POIntbrowse Help
Topics
Overview
POInTbrowse illustrates data from our polyploidy inference tool POInT. These data correspond to duplicated regions produced by polyploidy events. POInT phases these regions in multiple genomes into orthologous sets using synteny. Users can then visualize genomic regions and download coding regions and gene trees either for selected loci or in a batch format for larger analyses. Each column of homologous genes produced by polyploidy is referred to as a pillar.
Each event is searchable by gene name, but only includes genes that match to genes in the outgroup genome, which tend to include about 80% of a given genome. Hence, the browser is most effectly used by either starting from a random pillar or by finding genes in our data directories (see the "Data" button on the bottom of the browser page) and browsing from those names. If a gene that is not in the final synteny dataset is used as the query, its location will be shown with a small arrow indicating its position relative to the genes in the dataset.
In general, searches are conducted with gene systematic names. However, common names from A. thaliana, bakers yeast and zebrafish are also supported.
Quick-Start Guide
Opening a new POInTbrowse session will lead you to a page requesting the event for browsing. Once an event is selected, you will be able to search by gene name, select window sizes and the other features illustrated below.
Example POInTbrowse window
(Click for help on specific features)
Gene information
Hovering over a gene in the browser window will give its full name, chromsome/contig ID, starting and ending coordinates and any common names or aliases for that gene. If the gene name is shown in blue, clicking it will link to the model organism database in a new tab.
Searching for focal genes
All genomes can be searched by the gene ID set defined in that genome (for a table of genomes see here). For A. thaliana, S. cerevisiae and D. rerio, gene common names are also accepted. The selected gene will be shown with a pink outline if it is part of the synteny dataset or with a reference arrow if not.
Random Pillar
If you do not want to or do not have a focal gene to search for, selecting the "Random" checkbox will cause the browser to return a visualization of a randomly chosen pillar for that event. Note that selecting this box with cause POInTbrowse engine to ignore any gene names put in the gene name search field
Dataset version
In some cases, we have published different versions of POInT analyses of the same polyploidy. When one of these events is selected, the "Version" picklist will appear. In general, you should use the selected default version unless you are trying to replicate data from a particular publication, in which case that version can be selected. Different versions are currently supported for the TGD, where we recently found a new optimal POInT species tree.
Window size
The browser can return frames of between 10 and 25 pillars (columns): larger windows will make the included gene names illegible.
Polyploidy Event
Browsing of twelve polyploidy events is currently supported:
| Event | Number of genomes |
| Apple/Pear WGD | 5 |
| AtAlpha | 6 |
| BrassicaWGT | 4 |
| CarpWGD | 2 |
| GrassRho | 5 |
| LegumeWGD | 4 |
| NematodeTripl | 3 |
| ParameciumWGD | 6 |
| SalmonWGD | 4 |
| SolacaceaeWGT | 4 |
| TGD | 8 |
| YeastWGD | 11 |
Genome lists, references and accession numbers are avalaible here.

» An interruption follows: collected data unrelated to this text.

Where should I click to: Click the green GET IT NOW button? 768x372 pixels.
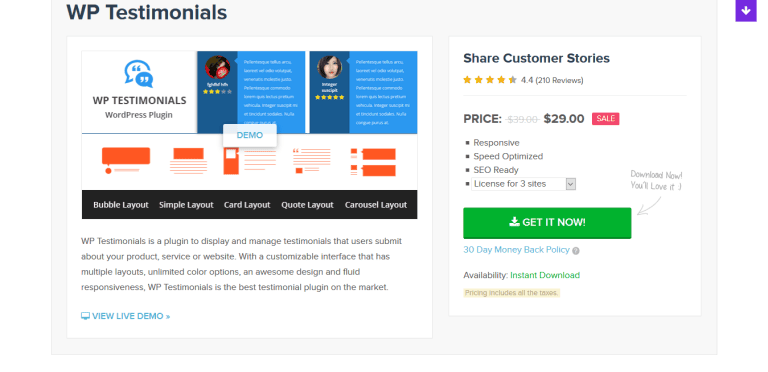pos(547,223)
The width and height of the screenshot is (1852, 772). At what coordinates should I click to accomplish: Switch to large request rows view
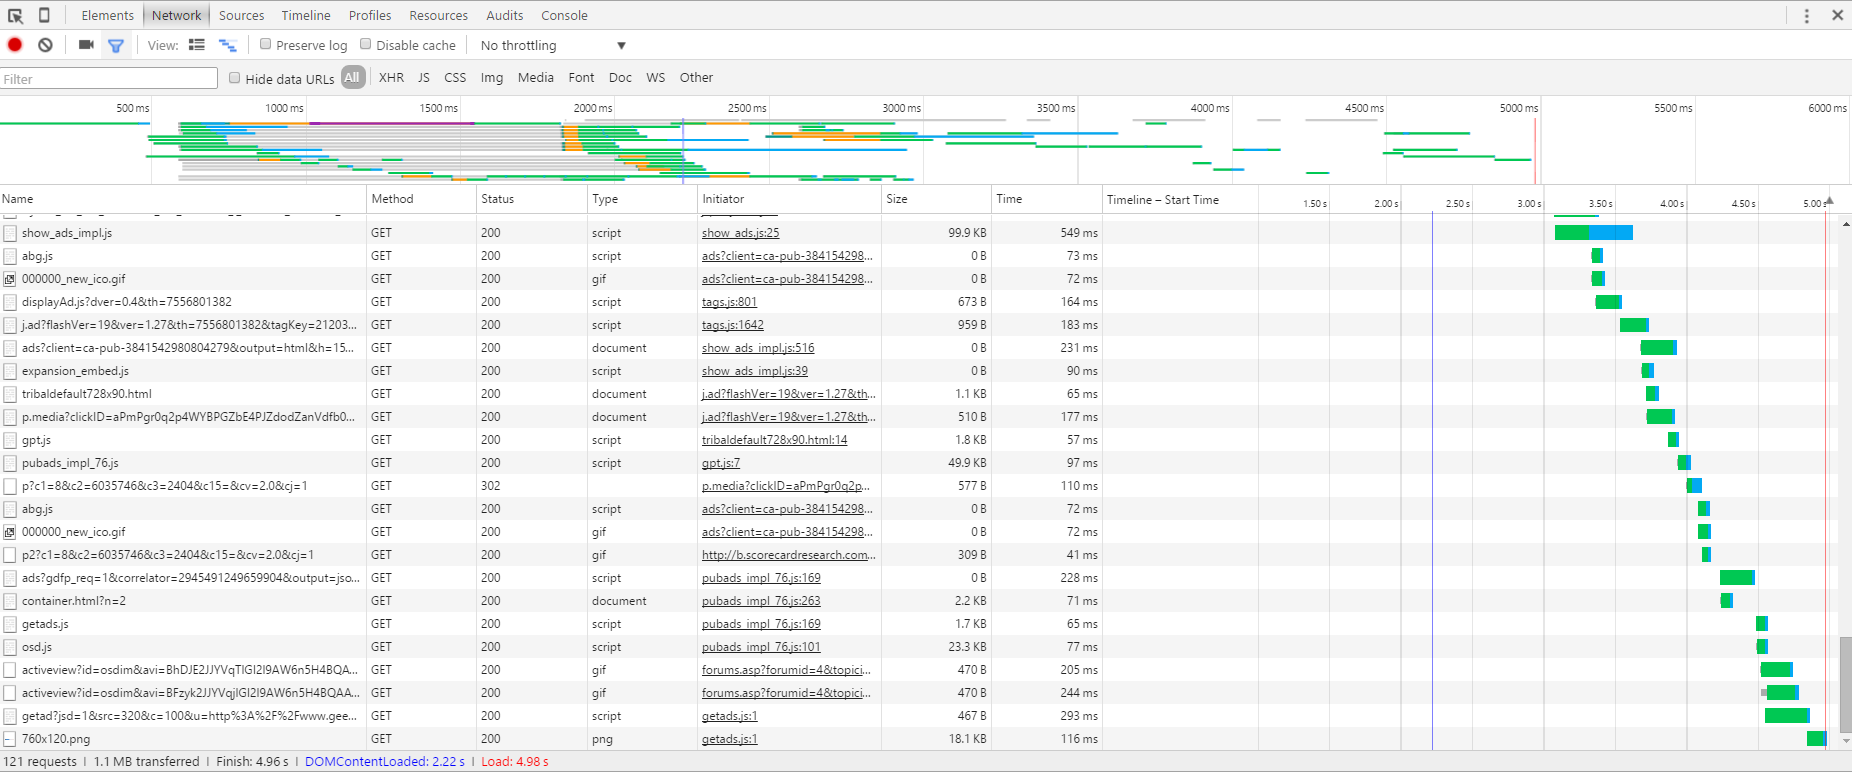(x=197, y=45)
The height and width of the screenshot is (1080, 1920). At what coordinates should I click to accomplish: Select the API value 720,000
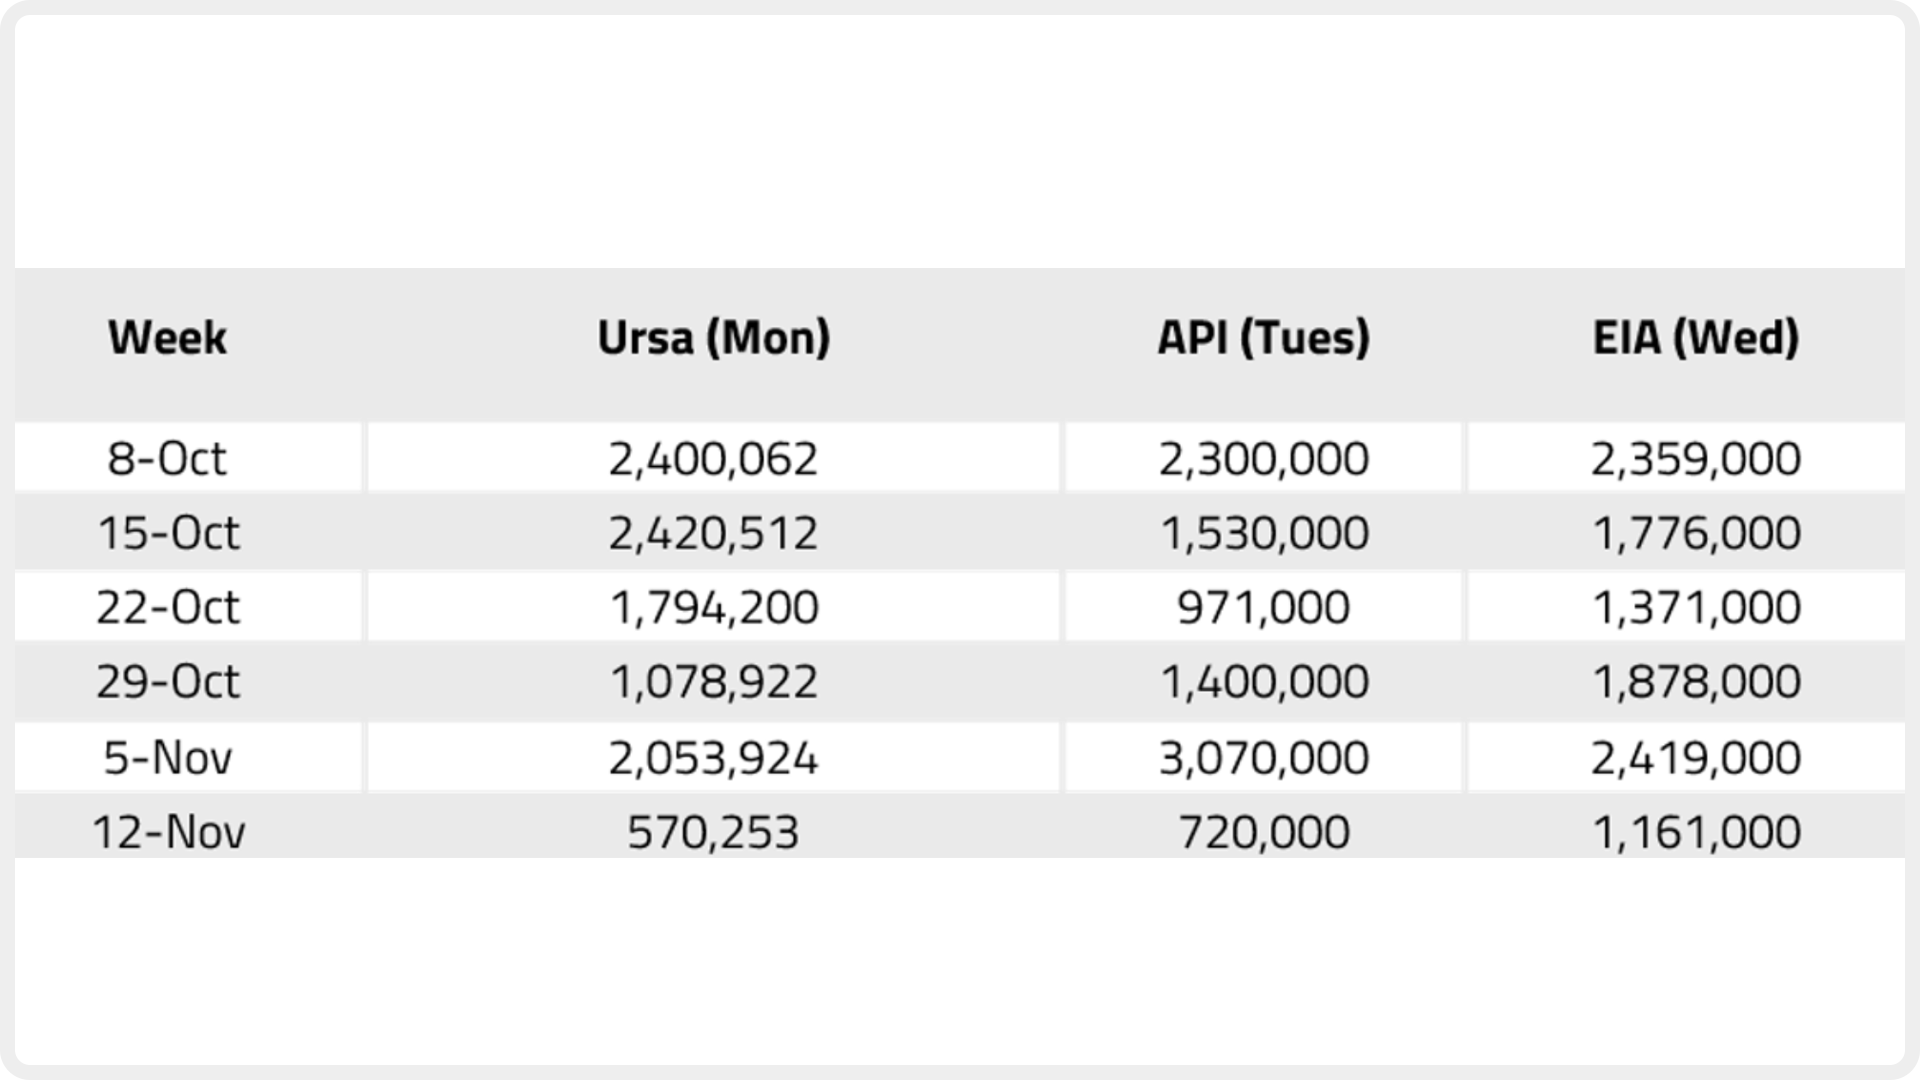(x=1264, y=832)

Note that the yeast order and synteny data are taken from the Yeast Gene Order Browser Project (YGOB): the data presented here are a subset of the YGOB data filtered for the POInT analysis.
Browser window size
POIntbrowse can generate browser frames in three different sizes, suitable for using the browser on differing types of displays (e.g., laptops verses larger monitors):
| Size | Pixel dimensions (x,y) |
| Small | 900x450 |
| Medium | 1200x600 |
| Large | 1800x900 |
POInT gene trees downloaded from a pillar can be output in either the NEXUS or Newick (Phylip) format.
Once you have selected a focal gene, window size and picture size, "Draw" will render the browser frame. The focal gene is shown with a pink outline, while all genes in the central pillar are outlined in darker pink.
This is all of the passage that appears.